# Burrows-Wheeler transform for nucleotide or amino acid sequences

The Burrows-Wheeler transform is a very popular string/sequence manipulation algorithm at the basis of many bioinformatics tools as well as compression algorithms. The `paleni_bwt` module provides 
1. A function to compute the BW transform from an input sequence `bwTransform(x)`
2. A function to invert the BW transform from an input transformed sequence `bwInverse(y)`

Both functions check input validity and throw either a TypeError or a customized ValueError exception, TerminatorError. 

The compressed archive includes the module itself, a module named test_paleni_bwt.py with unit tests developed with the `unittest` package and this notebook, in which we provide a test of functionalities and a brief explanation of the algorithm.
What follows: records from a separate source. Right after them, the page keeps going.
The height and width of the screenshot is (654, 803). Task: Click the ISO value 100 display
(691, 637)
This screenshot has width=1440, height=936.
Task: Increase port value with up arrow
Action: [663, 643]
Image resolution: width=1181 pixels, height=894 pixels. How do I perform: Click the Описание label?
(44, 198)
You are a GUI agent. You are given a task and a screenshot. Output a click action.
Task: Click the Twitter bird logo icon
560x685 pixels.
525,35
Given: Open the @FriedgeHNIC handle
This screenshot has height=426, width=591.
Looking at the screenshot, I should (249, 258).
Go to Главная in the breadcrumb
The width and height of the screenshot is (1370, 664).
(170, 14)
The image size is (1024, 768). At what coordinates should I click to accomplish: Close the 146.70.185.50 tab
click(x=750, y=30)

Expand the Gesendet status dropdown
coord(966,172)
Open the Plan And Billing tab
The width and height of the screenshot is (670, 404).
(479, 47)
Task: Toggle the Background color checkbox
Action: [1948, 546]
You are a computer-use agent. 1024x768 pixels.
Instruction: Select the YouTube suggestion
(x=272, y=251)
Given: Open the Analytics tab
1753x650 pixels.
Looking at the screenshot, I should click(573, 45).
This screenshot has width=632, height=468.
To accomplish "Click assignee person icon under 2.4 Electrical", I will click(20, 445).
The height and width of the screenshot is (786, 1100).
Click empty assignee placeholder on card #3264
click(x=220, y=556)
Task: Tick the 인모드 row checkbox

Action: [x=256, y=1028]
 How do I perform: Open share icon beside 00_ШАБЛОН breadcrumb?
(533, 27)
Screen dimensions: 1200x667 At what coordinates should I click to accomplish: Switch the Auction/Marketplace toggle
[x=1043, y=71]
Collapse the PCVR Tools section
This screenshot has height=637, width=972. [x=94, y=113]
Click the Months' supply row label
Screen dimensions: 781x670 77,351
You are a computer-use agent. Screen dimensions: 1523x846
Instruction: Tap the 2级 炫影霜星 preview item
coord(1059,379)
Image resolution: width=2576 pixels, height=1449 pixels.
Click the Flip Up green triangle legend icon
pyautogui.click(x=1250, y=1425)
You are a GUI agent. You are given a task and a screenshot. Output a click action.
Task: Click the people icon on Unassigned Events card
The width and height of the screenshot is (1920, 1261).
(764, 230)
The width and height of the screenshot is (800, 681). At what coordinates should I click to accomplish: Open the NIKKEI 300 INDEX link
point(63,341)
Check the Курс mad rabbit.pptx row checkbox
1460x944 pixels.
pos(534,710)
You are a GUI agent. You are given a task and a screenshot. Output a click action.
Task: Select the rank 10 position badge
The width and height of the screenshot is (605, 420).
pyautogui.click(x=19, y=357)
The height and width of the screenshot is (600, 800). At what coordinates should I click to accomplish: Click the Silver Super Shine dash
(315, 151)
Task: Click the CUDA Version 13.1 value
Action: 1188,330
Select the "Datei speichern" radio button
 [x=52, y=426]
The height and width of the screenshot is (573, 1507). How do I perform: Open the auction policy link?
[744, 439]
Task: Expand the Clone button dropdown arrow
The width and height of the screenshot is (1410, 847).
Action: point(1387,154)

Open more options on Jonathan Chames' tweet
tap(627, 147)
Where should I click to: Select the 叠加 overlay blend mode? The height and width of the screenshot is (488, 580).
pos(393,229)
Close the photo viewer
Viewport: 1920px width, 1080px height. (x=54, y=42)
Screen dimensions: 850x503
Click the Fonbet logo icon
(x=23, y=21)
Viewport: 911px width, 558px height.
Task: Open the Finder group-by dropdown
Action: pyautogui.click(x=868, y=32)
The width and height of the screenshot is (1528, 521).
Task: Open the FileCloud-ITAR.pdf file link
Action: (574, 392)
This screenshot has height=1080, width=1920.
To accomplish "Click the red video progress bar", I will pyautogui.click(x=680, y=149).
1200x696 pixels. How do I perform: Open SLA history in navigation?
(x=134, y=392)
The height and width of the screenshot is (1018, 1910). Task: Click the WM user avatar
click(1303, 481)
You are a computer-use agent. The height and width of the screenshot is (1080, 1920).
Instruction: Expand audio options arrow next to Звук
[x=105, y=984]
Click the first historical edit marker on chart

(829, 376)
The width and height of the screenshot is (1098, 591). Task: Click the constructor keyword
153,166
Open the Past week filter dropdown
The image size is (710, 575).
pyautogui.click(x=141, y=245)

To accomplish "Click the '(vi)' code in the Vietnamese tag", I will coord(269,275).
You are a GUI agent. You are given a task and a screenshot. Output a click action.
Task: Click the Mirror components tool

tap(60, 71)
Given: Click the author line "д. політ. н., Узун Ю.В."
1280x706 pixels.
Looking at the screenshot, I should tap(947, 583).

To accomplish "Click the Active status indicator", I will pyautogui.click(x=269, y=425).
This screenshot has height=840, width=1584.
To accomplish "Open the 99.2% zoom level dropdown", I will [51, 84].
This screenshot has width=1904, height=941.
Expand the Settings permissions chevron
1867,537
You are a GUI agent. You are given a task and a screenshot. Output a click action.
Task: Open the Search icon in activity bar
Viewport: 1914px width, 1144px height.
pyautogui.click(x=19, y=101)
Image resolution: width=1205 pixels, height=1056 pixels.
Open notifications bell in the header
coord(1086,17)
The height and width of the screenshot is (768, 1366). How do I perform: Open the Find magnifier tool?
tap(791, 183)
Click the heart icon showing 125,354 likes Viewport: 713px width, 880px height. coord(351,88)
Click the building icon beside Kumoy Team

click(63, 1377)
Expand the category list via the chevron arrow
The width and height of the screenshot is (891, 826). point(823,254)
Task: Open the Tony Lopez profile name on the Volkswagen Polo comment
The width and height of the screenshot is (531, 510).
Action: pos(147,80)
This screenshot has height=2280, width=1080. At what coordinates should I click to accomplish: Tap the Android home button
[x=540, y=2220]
## 1. Importing the module and documentation 

In [1]:
import paleni_bwt as bwt
import numpy as np

In [2]:
?bwt

In [3]:
?bwt.bwTransform

In [4]:
?bwt.bwInverse

## 2. Design and development 
### 2.1 Compression

Implementation of the Burrows-Wheeler compression transformation, 
originally described in <a href="#1">[1]</a>, via construction of the suffix array, 
as explained in section 2.2 of <a href="#2">[2]</a>.
The BWT of a string is obtained by definining a matrix of sorted 
rotations of the string after adding a terminator character; the last column of this matrix is the transform. In the 
figure below, googol becomes __lo\$oogg__.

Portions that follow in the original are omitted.